For the use case, let's dive into a "collect telemetry" scenario, where multiple client devices using one or different apps send telemetry data that can result in a lot of volume. Things like clicks, screen views, custom events, metrics and so on may be collected and sent over to a "Telemetry Ingestion" service which in turn can send the data in batches to a "Telemetry Processing" service

A simplified diagram for the use case is shown as follows:

Simple telemetry pipeline diagram: client devices (phone, tablet, laptop) collect and send data to a ‘Telemetry Ingestion’ component, which then batches the data and forwards it to a ‘Telemetry Processing’ component — *Diagram for "Telemetry Data" collection and processing use case. Own Creation*

Since a single user that's navigating an app in a device can generate a lot of events, if we think at scale, the data can be quite a lot. A good candidate for using Lambda Managed Instance for this scenario could be the "Telemetry Processing":

Would be an "always-on" service. Even if usage varies during a day, there's usually steady traffic 24/7
Spikes in traffic like marketing campaigns can be handled gracefully by Lambda's Capacity Provider
Ingestion needs to stay thin. So an approach that accepts telemetry data fast works here. SQS can help in batching the data so that the Lambda Managed Instance can process multiple telemetry data events at a time

The combination of "steady traffic" + "high volume" + "traffic spikes" makes this a good scenario to try out Lambda Managed Instances.

Architecture

So as described in the previous section, for the "Telemetry Ingestion" service a thin layer would be needed in order to accept the telemetry data and batch it. For that, using API Gateway as entry point and a SQS queue to help batch the messages works like a charm.

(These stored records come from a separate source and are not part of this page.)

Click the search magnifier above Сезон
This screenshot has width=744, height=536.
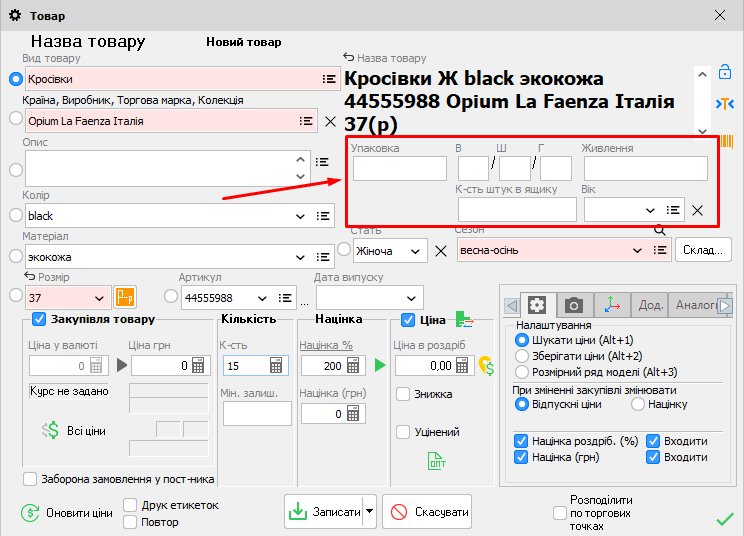tap(660, 229)
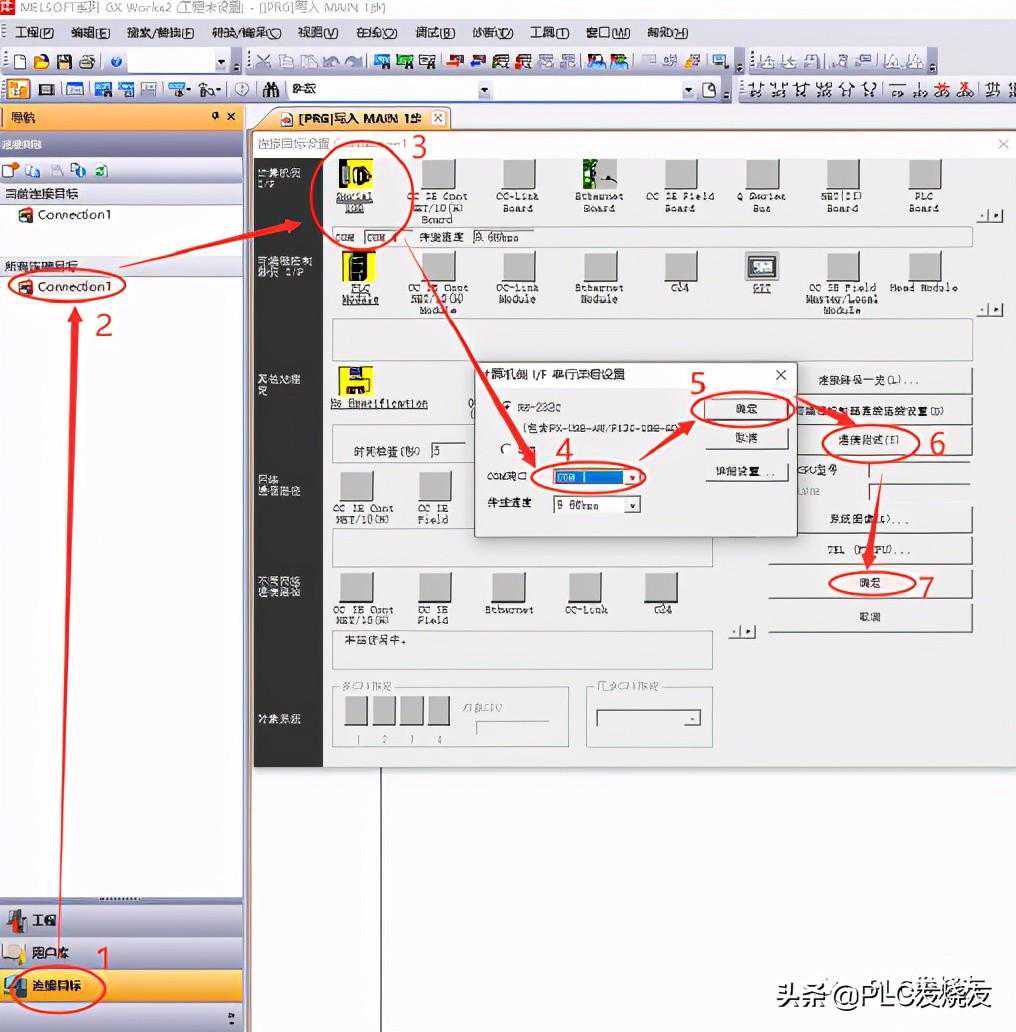This screenshot has height=1032, width=1016.
Task: Click the 通信测试 (connection test) button
Action: pos(869,440)
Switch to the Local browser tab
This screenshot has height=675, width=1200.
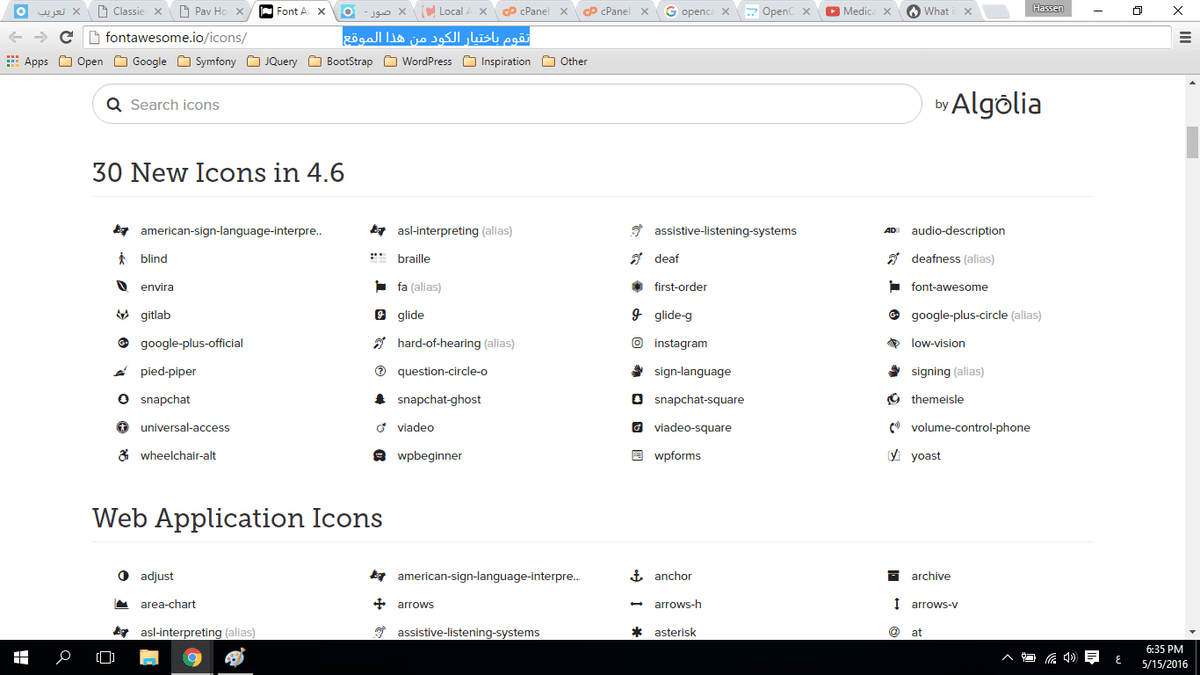(450, 12)
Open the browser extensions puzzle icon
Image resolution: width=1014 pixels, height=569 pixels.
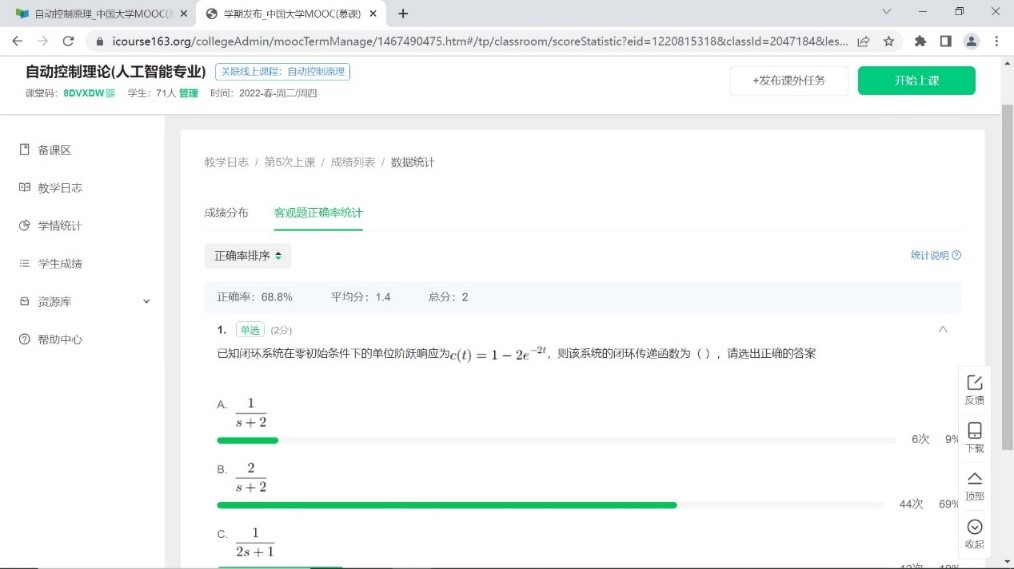coord(920,41)
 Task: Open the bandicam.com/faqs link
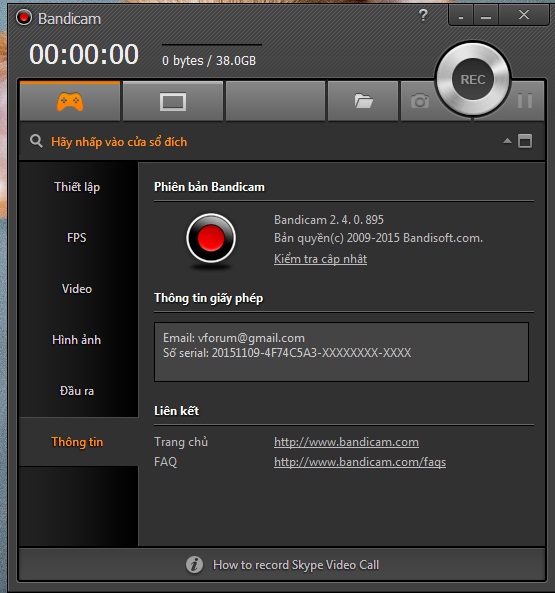[x=360, y=462]
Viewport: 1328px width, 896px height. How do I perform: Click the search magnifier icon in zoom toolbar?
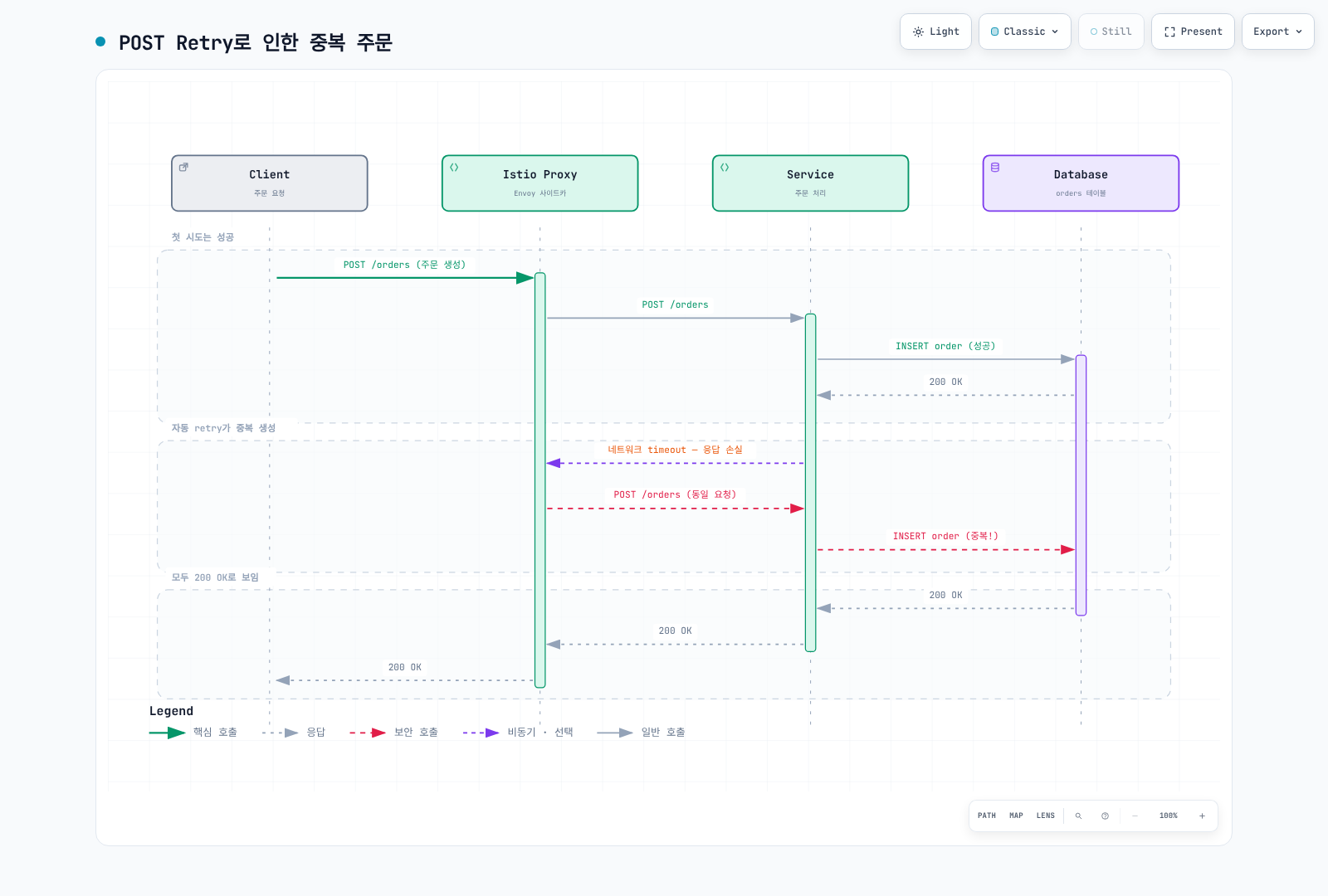coord(1078,816)
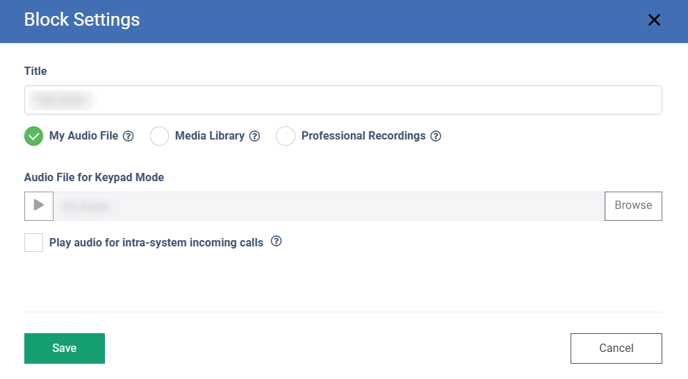
Task: Select the My Audio File radio button
Action: (x=34, y=136)
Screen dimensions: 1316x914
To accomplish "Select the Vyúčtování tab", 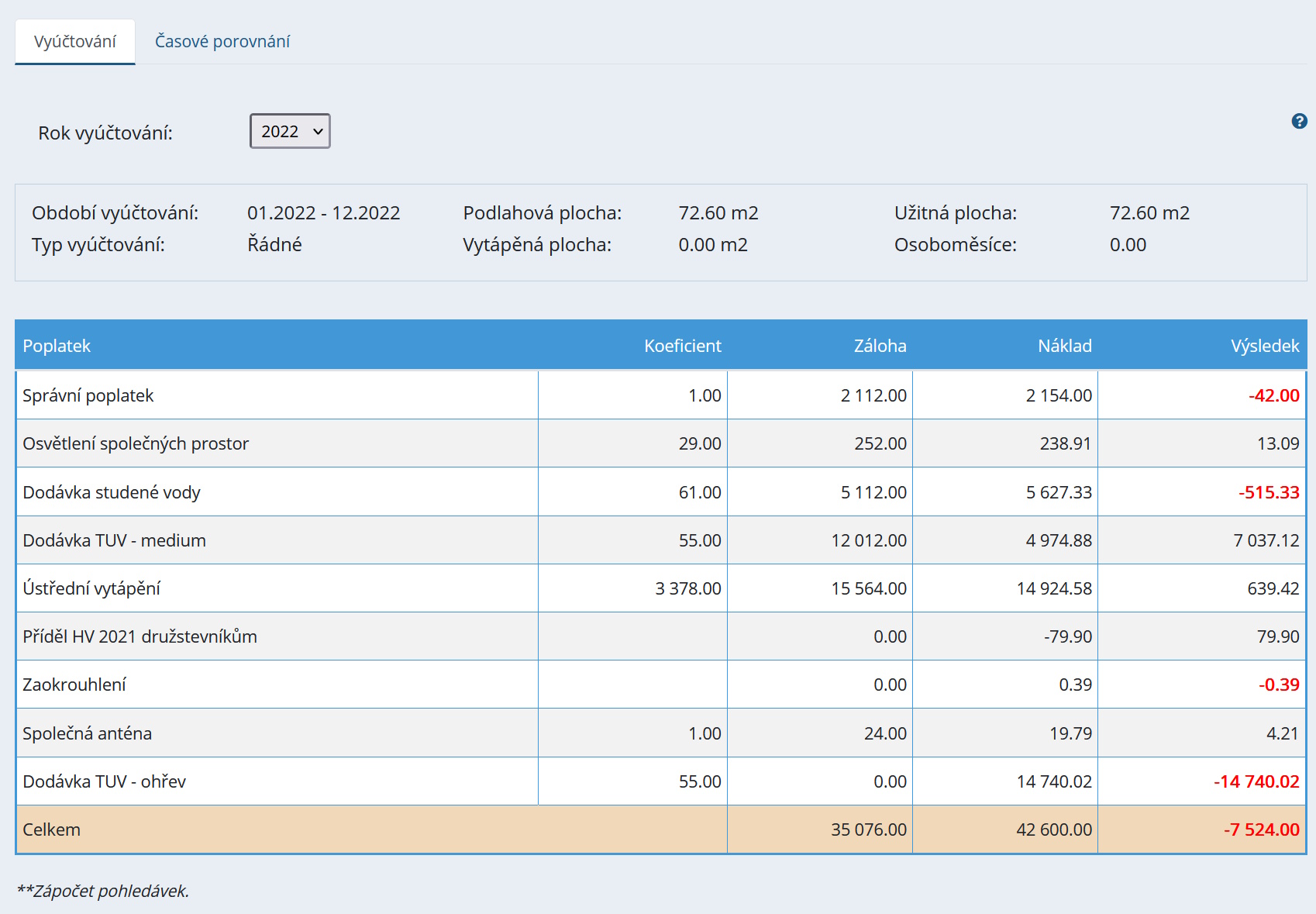I will (x=75, y=42).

Using a direct integration between API Gateway and SQS it's possible to avoid another compute inbetween those two.

For the "Telemetry Processing", since we're using an SQS queue for the ingestion, the batching is controlled nicely. A DLQ can be introduced to handle failed messages that the Lambda can't process, so that those messages are not automatically lost. For the compute, it's possible to use Lambda with the "Managed Instance" variant, as it would fit nicely in the use case and would be more cost effective at scale because the queue is frequently non-empty.

Architecture flow diagram: a web/mobile client sends telemetry to an Ingestion API (API Gateway), which queues the data in an Ingestion Queue (SQS). A Process Lambda running on Managed Instances consumes the queue and processes events in batches — *Architecture Component View for the "Collect Telemetry" use case. Own Creation*

Let's now see how to implement a sample POC of this architecture, focusing on the "Lambda Managed Instance" part, which is the telemetry processing piece.

POC

Implementation using an IaC framework like AWS CDK is straight forward. The stack is composed of one HTTP endpoint for the API Gateway, one SQS queue + DLQ and one Lambda function running on Managed Instances (ec2) with a Capacity Provider defined.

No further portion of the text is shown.